New Child’s Play Falls Flat

With Reboots being all the rage nowadays, it wasn’t surprising to hear that the cult classic Child’s Play franchise was getting remade. The films are known for the foul-mouthed murderous doll “Chucky” going on killing sprees through the city of Chicago. This Child’s Play reboot sees the doll in a more modern, technologically advanced environment. While there is some underlying criticism of society’s reliance on technology here, it isn’t really what viewers are there for. Overall, the reimagining loses a lot of what made the first films so great.

New Child’s Play Doesn’t Do the Originals Justice

Chucky’s New Look

It isn’t long before the first red flag in the movie is revealed – Chucky’s new look. It isn’t good. In the original Child’s Play, Chucky is obviously ugly. He doesn’t look like something that a kid would want to play with. But he at least looks murderous and creepy.

This incarnation keeps the whole repulsive look but loses the murderous image. It just doesn’t work. The doll is supposed to be all the rage with kids, with everyone wanting one. It has all the most modern technology, allowing it to do things like connect to kid’s phones and televisions. Yet, they couldn’t make it look any better than it does? In fact, the first one is probably more appealing for kids to play with.

His looks could have been helped if the doll had a sort of transformation throughout the movie, as he got more and more murderous. Giving that almost-chiseled face, some scratches from Andy’s cat would even have been enough. Instead, all we get are its blue eyes turning red. Yawn.

Laughing at Them, Not With Them

Viewers are hardly given time to get over the weird look of the doll when they are introduced to its new voice. Now, it is extremely difficult to say anything negative about the living legend that is Mark Hamill, who voices Chucky. Having said that, Chucky’s voice is terribly weak. Hamill likely voiced him exactly as the directors envisioned, it just didn’t work.

On the surface, it makes sense to go the childlike route. This version of the film moves away from the original canon in which Chucky is born from having the soul of a serial killer transferred over to a doll. Instead, Chucky is just a soulless machine who had his “safety features removed.” So, from a creative standpoint, it makes sense for him to have a harmless sounding voice that would be appealing to children.

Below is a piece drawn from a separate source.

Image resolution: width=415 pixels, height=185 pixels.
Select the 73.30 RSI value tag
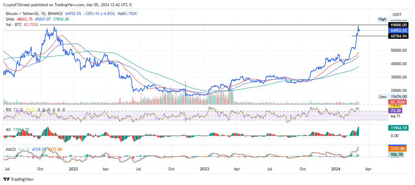395,111
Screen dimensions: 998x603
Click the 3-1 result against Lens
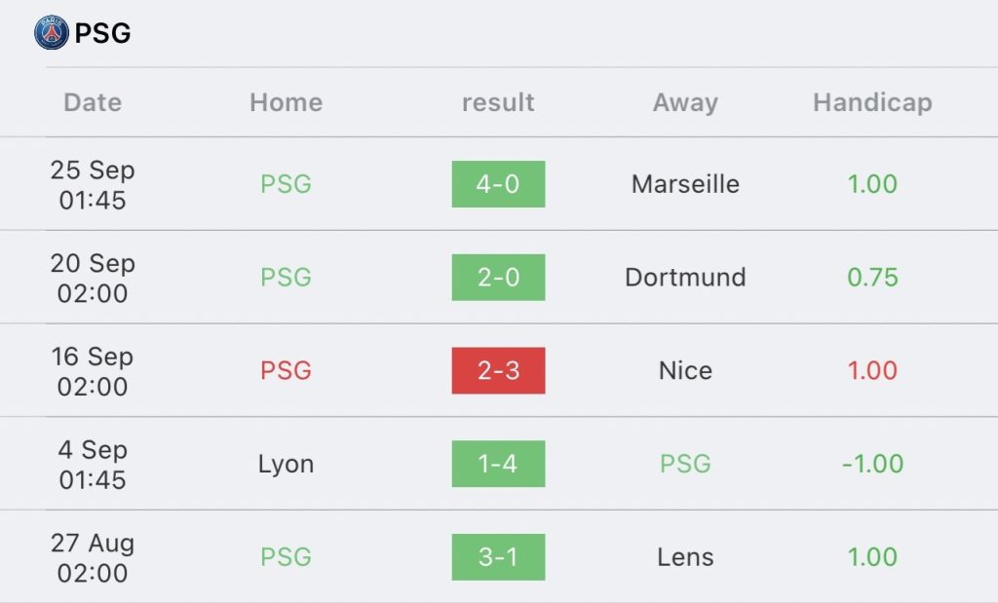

But what this results in is Chucky just sounding comical, and not in a good way. When Chucky started singing the “Buddi Song,” it was so cringy that it wouldn’t be surprising if some viewers just walked out right there. Sure, the originals had their comedic moments, but this time it seems like viewers are more laughing at the movie, rather than with it.

Didn’t Go Far Enough

To its credit, there were some brutal murders that would have fit right in with the originals. However, overall, the movie just felt like it didn’t go far enough. The best line that Chucky could come up with was “Heads up bitch.” He seemed so much tamer than he could have been.

Slasher films are known for their (many times pointless) sex scenes. With the main character Andy’s mom being so young (she said she had him at 16) it seemed like a setup. Some viewers probably expected her boy-toy to be killed while “in the act.” This never happened.

In a time when movies are getting increasingly more graphic, one of the titles that pushed the boundaries back then could have gone a lot further with its remake.